The Air Force on May 19 issued its request for proposals on the B-52 Commercial Engine Replacement Program, calling for responses by July and a contract award expected in June 2021.
GE Aviation, Raytheon Technologies’ Pratt & Whitney unit, and Rolls-Royce have all said they will compete.
The service, in the RFP, confirmed it wants to buy a total of 608 engines to equip 76 B-52s, each of which mounts eight engines arrayed two each in four nacelles. For prototyping purposes, USAF will start with 20 engines—16 for two aircraft plus four spares. The first contract will be indefinite delivery/indefinite quantity, with production models delivered through 2037. The B-52 is slated to remain in service through 2050.
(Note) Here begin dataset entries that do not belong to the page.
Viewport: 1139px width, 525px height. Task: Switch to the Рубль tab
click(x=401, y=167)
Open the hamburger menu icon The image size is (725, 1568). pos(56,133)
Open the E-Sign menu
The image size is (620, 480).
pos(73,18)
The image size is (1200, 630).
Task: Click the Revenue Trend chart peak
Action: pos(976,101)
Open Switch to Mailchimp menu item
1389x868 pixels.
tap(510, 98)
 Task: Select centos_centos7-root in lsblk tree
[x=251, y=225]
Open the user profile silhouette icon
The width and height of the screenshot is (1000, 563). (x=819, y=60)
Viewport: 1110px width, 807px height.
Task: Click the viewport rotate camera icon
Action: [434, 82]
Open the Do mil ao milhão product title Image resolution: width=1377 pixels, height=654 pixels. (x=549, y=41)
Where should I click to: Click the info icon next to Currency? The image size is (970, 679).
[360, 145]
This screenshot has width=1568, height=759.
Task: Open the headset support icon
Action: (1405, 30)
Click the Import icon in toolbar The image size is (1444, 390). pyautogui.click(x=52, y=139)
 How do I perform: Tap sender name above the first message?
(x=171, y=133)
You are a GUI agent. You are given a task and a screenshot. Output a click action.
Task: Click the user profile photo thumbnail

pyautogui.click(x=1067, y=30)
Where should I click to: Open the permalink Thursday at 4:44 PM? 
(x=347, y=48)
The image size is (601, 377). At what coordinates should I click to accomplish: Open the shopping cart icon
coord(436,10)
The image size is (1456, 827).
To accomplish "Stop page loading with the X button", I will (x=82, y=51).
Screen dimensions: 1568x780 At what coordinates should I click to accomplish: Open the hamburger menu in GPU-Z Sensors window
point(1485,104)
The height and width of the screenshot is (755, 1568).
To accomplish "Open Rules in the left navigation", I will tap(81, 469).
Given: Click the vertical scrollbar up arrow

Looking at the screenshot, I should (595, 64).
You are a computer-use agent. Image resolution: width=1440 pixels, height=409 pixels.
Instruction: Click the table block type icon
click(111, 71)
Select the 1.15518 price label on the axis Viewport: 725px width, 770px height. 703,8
The program office assesses “significant risk” in “integrating current technology commercial engines on the 1950s-era B-52 aircraft technology,” according to justification documents. The heavily-redacted documents conclude that GE, Pratt, and Rolls are likely to be able to meet service requirements. Two other companies—their names redacted in the documents—“did not submit a viable solution” for the requirement.
The Air Force wants fuel efficiency savings of about 30 percent on the new powerplants versus the in-use Pratt & Whitney TF33 engines, and reliability such that the engines never have to come off the B-52 for service during the bomber’s remaining lifetime. This in turn will sharply diminish or eliminate the need to stockpile large quantities of parts, resulting in further savings. The Air Force has said that it expects fuel savings will pay for the cost of the re-engining program, which would also drive a reduction in maintainers assigned to the airplane. With the fuel efficiency, USAF is also looking for an increase in persistence or range of up to 40 percent.
The re-engining is the centerpiece of an overall B-52 technology refresh that will also include new radars, connectivity enhancements, and capability for new weapons, such as hypersonic missiles. Boeing, the original prime on the B-52, will handle integration of the new engines.
Rolls-Royce is offering its F130 engine, a variant of the commercial BR725, for the program, noting it is “already in the Air Force fleet,” company Senior Vice President Craig McVay said in a press release. The commercial version of the engine powers E-11s and C-37s.
“Should Rolls-Royce win the competition, the F130 engines for the B-52 would be digitally engineered, manufactured, assembled and tested at our facilities in Indianapolis,” he said, adding the company is “excited to move to the proposal stage” of the program.
GE is offering its CF34-10 and Passport engines, touting either as meeting USAF’s requirements. The CF34-10 has a track record for the time-on-wing USAF wants, and it has the lowest cost of ownership of any engine in the competition, the company said. The Passport offers the lowest fuel burn of any engine in its class for more payload and range, the company said.
GE also promotes itself as having done more re-enginings than any other company, noting the KC-135, C-5, and U-2 programs, adding that it provided the engines for the B-1 and B-2 bombers.
In a statement, Pratt’s Chris Johnson, director of mobility and diverse engine programs, said the company is “excited to offer the award-winning PW800 for the B-52 CERP competition.” The engine offers “industry-leading reliability, robust sustainment infrastructure, and significant fuel efficiency savings.” Johnson said Pratt has an advantage due to its “unique” 40-plus years of experience powering the B-52 and “with our expertise integrating commercial engines onto military applications.”